The company said that it changed the policy in order to make sure that “both riders and drivers feel safe and comfortable,” citing feedback from customers and its more than 8,000 drivers. Previously, the company had made a point to defer to local regulations regarding firearms.
Those who violate the new policy may lose all access to the Uber platform, effectively being barred from using the service.
The move by Uber strikes many as slightly bizarre following the April story of an Uber driver who, legally armed with a concealed pistol, prevented what could have been a horrific mass shooting.
Late on Friday, April 17th, a man pulled a gun and opened fire into a crowd of people in Logan Square in Chicago. The incident occurred in front of an Uber driver who had just dropped off a passenger and was sitting in his parked car and in the line of fire. The driver pulled his own gun and fired several shots at the gunman, disabling him with a number of hits. Police responded to the sound of the firing and the gunman was rushed to the hospital, charged with aggravated assault and the unlawful use of a weapon, and held without bond. The Uber driver was not charged because he was “acting in self-defense and in the defense of others” according to Assistant State’s Attorney Barry Quinn.

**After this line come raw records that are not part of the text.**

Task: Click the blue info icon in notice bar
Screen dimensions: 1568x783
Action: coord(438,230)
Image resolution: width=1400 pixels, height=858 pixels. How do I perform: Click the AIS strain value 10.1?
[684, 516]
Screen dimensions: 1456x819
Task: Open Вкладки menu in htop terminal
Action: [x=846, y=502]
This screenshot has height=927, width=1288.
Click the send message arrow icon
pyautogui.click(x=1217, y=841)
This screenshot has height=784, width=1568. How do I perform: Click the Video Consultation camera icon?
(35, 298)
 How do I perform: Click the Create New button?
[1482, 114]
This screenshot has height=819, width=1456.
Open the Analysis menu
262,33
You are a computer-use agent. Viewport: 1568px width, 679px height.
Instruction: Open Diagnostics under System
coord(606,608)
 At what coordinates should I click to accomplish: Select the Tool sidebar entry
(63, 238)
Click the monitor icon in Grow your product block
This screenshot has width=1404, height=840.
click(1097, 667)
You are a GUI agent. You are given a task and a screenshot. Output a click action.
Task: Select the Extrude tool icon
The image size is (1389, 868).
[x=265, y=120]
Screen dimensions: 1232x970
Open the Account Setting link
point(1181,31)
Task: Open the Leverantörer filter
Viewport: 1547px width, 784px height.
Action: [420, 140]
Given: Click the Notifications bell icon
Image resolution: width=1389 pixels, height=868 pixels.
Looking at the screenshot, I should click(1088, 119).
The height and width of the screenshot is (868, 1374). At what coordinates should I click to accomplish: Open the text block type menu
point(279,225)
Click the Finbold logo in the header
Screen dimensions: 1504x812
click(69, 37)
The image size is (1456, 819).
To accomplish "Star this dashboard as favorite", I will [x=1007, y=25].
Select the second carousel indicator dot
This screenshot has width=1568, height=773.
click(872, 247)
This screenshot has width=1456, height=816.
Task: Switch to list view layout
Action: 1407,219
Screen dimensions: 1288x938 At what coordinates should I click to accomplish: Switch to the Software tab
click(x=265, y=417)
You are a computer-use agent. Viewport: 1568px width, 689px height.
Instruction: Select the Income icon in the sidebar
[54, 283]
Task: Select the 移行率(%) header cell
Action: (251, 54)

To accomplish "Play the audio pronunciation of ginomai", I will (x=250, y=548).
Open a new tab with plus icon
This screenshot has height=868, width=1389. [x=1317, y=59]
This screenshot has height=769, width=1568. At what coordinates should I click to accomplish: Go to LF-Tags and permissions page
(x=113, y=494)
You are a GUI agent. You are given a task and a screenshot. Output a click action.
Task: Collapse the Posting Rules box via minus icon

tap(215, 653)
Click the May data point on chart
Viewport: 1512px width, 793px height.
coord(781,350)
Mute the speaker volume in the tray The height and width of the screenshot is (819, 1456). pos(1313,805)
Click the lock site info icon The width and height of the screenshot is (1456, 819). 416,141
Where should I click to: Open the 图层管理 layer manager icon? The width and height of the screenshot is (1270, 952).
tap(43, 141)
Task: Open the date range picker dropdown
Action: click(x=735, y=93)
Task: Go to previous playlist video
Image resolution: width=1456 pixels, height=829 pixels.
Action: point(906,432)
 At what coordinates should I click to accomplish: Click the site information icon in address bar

The incident received limited exposure in the press, as is often the case with stories where guns are used to save lives, but it clearly caught the attention of Uber. The company, valued at $40 billion, made the change to the policy on June 10th. That means it was not influenced by the sensationalized news coverage and political commentary following the shooting of parishioners at a Charleston, S.C., church on the 17th, but it’s certainly getting attention in the swarm of gun control controversy in that incident’s aftermath.
Exactly how Uber is going to enforce the new policy remains a question. The issue is complicated by the fact that Uber has designated its drivers as contractors rather than employees. That designation allows the company to avoid, among other things, Social Security taxes, Medicare, unemployment insurance, and some benefits such as health care, depending upon locale.
In addition to the inconvenience that that policy causes for gun-carrying potential customers, the policy risks marking Uber vehicles as gun-free targets for criminals. Pizza delivery drivers, who carry cash and delicious food while usually being prohibited from carrying firearms, are frequent targets of criminals and denying Uber drivers the right to carry a gun and advertising that fact may put those drivers and their passengers at risk.
Uber is growing rapidly and making a lot of money along the way. It’s a quick, easy, and convenient alternative for taxi users and is seen as a way that individuals can use technology to break traditional business models. But controversies such as concern that Uber can track users even when they are not using the Uber service and this new ban on firearms threaten to keep potential customers from joining the revolution.
Uber competitor, Lyft, has a similar no-gun policy.